• **Work required**
Reproduce the full listing that follows, matching it exactly.
= = = = = = =
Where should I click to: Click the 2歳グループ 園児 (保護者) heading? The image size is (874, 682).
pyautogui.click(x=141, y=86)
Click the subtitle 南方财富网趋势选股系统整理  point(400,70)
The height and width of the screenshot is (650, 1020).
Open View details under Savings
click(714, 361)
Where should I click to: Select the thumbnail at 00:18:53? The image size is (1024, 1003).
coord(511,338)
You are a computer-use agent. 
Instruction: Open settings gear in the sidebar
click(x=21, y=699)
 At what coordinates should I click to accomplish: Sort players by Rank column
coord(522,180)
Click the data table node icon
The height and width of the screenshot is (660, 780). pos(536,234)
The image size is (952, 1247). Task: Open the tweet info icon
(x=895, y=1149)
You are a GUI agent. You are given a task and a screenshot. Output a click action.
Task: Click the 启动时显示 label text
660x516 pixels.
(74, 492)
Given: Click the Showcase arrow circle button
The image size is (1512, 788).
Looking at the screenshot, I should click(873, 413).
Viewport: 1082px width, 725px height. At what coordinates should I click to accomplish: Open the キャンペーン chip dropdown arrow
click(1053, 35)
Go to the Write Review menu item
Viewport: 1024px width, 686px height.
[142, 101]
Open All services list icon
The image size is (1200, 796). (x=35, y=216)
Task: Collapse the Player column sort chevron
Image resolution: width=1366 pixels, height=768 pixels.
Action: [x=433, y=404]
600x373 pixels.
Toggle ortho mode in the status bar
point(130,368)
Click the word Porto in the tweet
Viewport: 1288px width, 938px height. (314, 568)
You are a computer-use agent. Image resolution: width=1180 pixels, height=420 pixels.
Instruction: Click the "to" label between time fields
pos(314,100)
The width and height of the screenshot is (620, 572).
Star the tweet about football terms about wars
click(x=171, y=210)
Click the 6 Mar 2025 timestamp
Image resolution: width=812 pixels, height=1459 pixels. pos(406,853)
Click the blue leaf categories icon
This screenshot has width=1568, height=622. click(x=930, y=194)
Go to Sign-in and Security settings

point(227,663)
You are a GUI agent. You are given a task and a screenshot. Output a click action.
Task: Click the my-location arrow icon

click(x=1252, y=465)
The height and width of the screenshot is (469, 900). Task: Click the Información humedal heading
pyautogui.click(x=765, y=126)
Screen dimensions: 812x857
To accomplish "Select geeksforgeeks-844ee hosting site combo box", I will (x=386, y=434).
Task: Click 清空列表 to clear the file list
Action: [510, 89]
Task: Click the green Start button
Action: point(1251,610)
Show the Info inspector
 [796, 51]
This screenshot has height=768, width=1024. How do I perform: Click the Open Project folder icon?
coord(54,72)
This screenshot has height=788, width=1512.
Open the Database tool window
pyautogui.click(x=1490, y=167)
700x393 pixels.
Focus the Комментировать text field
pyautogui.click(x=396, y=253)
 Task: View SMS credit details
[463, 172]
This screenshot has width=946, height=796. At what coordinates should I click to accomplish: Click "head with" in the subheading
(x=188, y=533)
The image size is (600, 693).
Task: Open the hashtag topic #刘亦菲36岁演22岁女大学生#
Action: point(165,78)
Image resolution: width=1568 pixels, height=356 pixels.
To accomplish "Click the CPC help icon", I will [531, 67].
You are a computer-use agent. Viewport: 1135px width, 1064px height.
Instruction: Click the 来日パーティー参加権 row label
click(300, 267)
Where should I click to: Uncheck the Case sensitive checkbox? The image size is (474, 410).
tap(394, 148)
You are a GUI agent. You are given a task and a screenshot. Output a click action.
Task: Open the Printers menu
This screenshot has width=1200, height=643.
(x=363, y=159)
= = = = = = =
• **Solution to the problem**
Where should I click to: Click the 2歳グループ 園児 (保護者) heading? The image size is (874, 682).
pyautogui.click(x=141, y=86)
Click the subtitle 南方财富网趋势选股系统整理  point(400,70)
The height and width of the screenshot is (650, 1020).
Open View details under Savings
click(714, 361)
Where should I click to: Select the thumbnail at 00:18:53? The image size is (1024, 1003).
coord(511,338)
You are a computer-use agent. 
Instruction: Open settings gear in the sidebar
click(x=21, y=699)
 At what coordinates should I click to accomplish: Sort players by Rank column
coord(522,180)
Click the data table node icon
The height and width of the screenshot is (660, 780). pos(536,234)
The image size is (952, 1247). Task: Open the tweet info icon
(x=895, y=1149)
You are a GUI agent. You are given a task and a screenshot. Output a click action.
Task: Click the 启动时显示 label text
660x516 pixels.
(74, 492)
Given: Click the Showcase arrow circle button
The image size is (1512, 788).
Looking at the screenshot, I should click(873, 413).
Viewport: 1082px width, 725px height. At what coordinates should I click to accomplish: Open the キャンペーン chip dropdown arrow
click(1053, 35)
Go to the Write Review menu item
Viewport: 1024px width, 686px height.
[142, 101]
Open All services list icon
The image size is (1200, 796). (x=35, y=216)
Task: Collapse the Player column sort chevron
Image resolution: width=1366 pixels, height=768 pixels.
Action: [x=433, y=404]
600x373 pixels.
Toggle ortho mode in the status bar
point(130,368)
Click the word Porto in the tweet
Viewport: 1288px width, 938px height. (314, 568)
You are a computer-use agent. Image resolution: width=1180 pixels, height=420 pixels.
Instruction: Click the "to" label between time fields
pos(314,100)
The width and height of the screenshot is (620, 572).
Star the tweet about football terms about wars
click(x=171, y=210)
Click the 6 Mar 2025 timestamp
Image resolution: width=812 pixels, height=1459 pixels. pos(406,853)
Click the blue leaf categories icon
This screenshot has width=1568, height=622. click(x=930, y=194)
Go to Sign-in and Security settings

point(227,663)
You are a GUI agent. You are given a task and a screenshot. Output a click action.
Task: Click the my-location arrow icon

click(x=1252, y=465)
The height and width of the screenshot is (469, 900). Task: Click the Información humedal heading
pyautogui.click(x=765, y=126)
Screen dimensions: 812x857
To accomplish "Select geeksforgeeks-844ee hosting site combo box", I will (x=386, y=434).
Task: Click 清空列表 to clear the file list
Action: [510, 89]
Task: Click the green Start button
Action: point(1251,610)
Show the Info inspector
 [796, 51]
This screenshot has height=768, width=1024. How do I perform: Click the Open Project folder icon?
coord(54,72)
This screenshot has height=788, width=1512.
Open the Database tool window
pyautogui.click(x=1490, y=167)
700x393 pixels.
Focus the Комментировать text field
pyautogui.click(x=396, y=253)
 Task: View SMS credit details
[463, 172]
This screenshot has width=946, height=796. At what coordinates should I click to accomplish: Click "head with" in the subheading
(x=188, y=533)
The image size is (600, 693).
Task: Open the hashtag topic #刘亦菲36岁演22岁女大学生#
Action: point(165,78)
Image resolution: width=1568 pixels, height=356 pixels.
To accomplish "Click the CPC help icon", I will [531, 67].
You are a computer-use agent. Viewport: 1135px width, 1064px height.
Instruction: Click the 来日パーティー参加権 row label
click(300, 267)
Where should I click to: Uncheck the Case sensitive checkbox? The image size is (474, 410).
tap(394, 148)
You are a GUI agent. You are given a task and a screenshot. Output a click action.
Task: Open the Printers menu
This screenshot has width=1200, height=643.
(x=363, y=159)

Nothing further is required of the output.